# TEXTO MOSTRADO
=====
Wilson, colaborador en medios como The New York Times y Pitchfork, fue a uno de los cientos de conciertos que Dion da cada año en Las Vegas, entrevistó a imitadores de la cantante, a fans, a críticos; también se sumergió en el disco, como lo haría con cualquier otro artista, analizando su carrera, sus influencias y su género musical. Pero el corazón de Música de mierda está en los capítulos que dedica al pop global y a la sensiblería y, en particular, a la cuestión de la crítica y el gusto: si la intérprete de la canción de Titanic ha vendido más de 175 millones de discos (sin contar el soundtrack del filme), es la cantante en francés más exitosa y una de las 30 artistas que más han recaudado en la historia, ¿cómo puede haber tantas personas “equivocadas” si es que la crítica tiene la razón?

El autor sabe que al final del libro no descubrirá al “fan de Céline Dion que lleva dentro” ni tampoco amará sus acrobacias vocales. Lo que le interesa es sacudir al muchas veces prejuicioso gremio de los críticos de música: “No lo llamaría una ‘revuelta’ contra mis colegas, porque ya había bastantes cambios ocurriendo en esta esfera, fue más bien un codazo: mientras la música adolescente y dance empezaba a recibir más atención crítica y respeto, todavía había un prejuicio generalizado hacia lo que se consideraba sentimentalidad y complacencia —explica Wilson desde Canadá—. Yo compartía esa predisposición, y lo que quise hacer en primer lugar fue interrogarme sobre mis prejuicios”.

Las listas de los mejores discos de 2016, que varios medios publicaron hace algunas semanas, son un buen indicador para medir cómo han cambiado los gustos con el tiempo: entre los elegidos de The Guardian y NME, por ejemplo, están los álbumes de Beyoncé, Lady Gaga y Rihanna, artistas que la crítica de la vieja escuela —la que oponía rock y pop como si fueran agua y aceite— ni siquiera habría escuchado. “Esta epidemia de revaluación hace del menosprecio crítico un elemento sospechoso: si los críticos se equivocaron tanto con la música disco en los 70, ¿quién nos dice que hoy no se equivocan con Britney Spears? ¿Por qué la música pop tuvo que envejecer para que la trataran como se merecía?”, se pregunta el autor.Imagen LIBROOK

Todo es arte

Desde su publicación, en 2007, hasta ahora, Música de mierda se convirtió en un libro de culto entre escritores y melómanos, quienes —según cuenta Wilson— se demoraron un par de años en tener el coraje de comprar un ensayo que llevaba el nombre de Céline Dion. Su experimento musical podría resumirse en los dichos del artista ruso Vitaly Komar: “El mundo del arte no es una sociedad democrática, sino totalitaria, (ya que) los individuos que crean sus leyes y criterios son también quienes toman las principales decisiones”, se lee en el libro. “Esta idea me hizo tomar conciencia de la audiencia a la que apunta un trabajo y me hizo respetar ese vínculo, me incluya o no me incluya a mí —explica—. Me hizo más consciente de que sólo puedo hablar desde mi posición, no desde un lote de estándares ‘objetivos’ imaginarios. Me veo como alguien que anima y enriquece la discusión más que como un juez que dicta sentencias”.
=====
# EXTRACTOS DE DATOS

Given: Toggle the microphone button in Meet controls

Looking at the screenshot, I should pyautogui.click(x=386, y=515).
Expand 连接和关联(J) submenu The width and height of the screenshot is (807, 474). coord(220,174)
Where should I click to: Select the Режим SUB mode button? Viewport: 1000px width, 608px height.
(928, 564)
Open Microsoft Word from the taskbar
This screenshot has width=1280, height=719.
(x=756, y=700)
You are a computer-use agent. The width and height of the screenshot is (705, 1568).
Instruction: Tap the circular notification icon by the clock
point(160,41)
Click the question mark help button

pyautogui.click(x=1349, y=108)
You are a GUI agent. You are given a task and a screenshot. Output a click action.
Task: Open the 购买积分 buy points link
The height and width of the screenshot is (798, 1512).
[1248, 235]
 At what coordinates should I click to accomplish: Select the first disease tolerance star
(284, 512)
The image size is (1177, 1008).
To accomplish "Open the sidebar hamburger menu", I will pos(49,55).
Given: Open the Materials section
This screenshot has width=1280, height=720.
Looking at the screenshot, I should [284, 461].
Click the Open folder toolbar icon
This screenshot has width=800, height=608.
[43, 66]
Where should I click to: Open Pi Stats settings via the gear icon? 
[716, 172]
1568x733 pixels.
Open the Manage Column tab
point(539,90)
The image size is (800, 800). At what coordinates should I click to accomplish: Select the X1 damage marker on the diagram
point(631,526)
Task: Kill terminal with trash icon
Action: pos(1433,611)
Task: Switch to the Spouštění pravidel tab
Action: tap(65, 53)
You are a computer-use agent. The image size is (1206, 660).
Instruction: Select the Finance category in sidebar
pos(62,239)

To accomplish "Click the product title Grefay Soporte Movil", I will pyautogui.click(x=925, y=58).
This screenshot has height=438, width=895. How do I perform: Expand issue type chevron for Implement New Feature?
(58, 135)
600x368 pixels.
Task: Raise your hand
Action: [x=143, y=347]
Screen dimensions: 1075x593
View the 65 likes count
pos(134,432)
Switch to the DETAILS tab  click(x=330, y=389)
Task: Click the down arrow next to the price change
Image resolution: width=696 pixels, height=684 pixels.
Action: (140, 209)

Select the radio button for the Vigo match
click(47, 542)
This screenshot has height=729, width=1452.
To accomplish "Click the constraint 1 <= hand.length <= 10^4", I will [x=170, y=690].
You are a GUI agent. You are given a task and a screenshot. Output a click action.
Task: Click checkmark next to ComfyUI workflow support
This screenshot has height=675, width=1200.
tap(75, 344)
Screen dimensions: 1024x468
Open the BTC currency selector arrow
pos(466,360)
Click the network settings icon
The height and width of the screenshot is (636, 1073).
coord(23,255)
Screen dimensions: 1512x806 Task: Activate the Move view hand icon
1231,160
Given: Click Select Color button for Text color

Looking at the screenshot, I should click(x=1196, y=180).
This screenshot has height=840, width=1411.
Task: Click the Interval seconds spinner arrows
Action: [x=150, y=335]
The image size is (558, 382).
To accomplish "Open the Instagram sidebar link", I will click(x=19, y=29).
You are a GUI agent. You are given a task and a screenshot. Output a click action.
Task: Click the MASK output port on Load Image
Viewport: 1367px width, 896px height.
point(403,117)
=====
# QUÉ DEBE HACER
1. Según el texto sobre el libro dedicado a Céline Dion, ¿en qué año se publicó Música de mierda?
2. Retome el texto sobre el libro dedicado a Céline Dion y prosiga su redacción a partir de la última oración.

# RESPUESTAS
1. En 2007.

2.
En el viaje que emprende de la mano de Céline Dion, Wilson se adentra en uno de los bosques más espinosos del mundo del arte: las supuestas fronteras entre la alta cultura, la cultura media y la baja cultura, un debate que dejó a los medios en llamas tras el Nobel de Literatura entregado a Bob Dylan. “El premio fue otra señal de que la discusión sobre si las formas masivas (como el cine, la televisión o la música pop) pueden ser ‘arte’ está prácticamente terminada. El colapso de los límites entre ‘alta’ y ‘baja’ cultura tuvo lugar más o menos a fines de los 60, con Warhol, los Beatles o el Nuevo Hollywood. Las canciones no son arte sólo cuando pasan una prueba especial. Todo es arte. ¿Pero qué tipo de arte, de dónde viene y quién lo hace? Esa es la cuestión hoy”.

—Hubo quienes dijeron que la música nunca estará al mismo nivel que la literatura.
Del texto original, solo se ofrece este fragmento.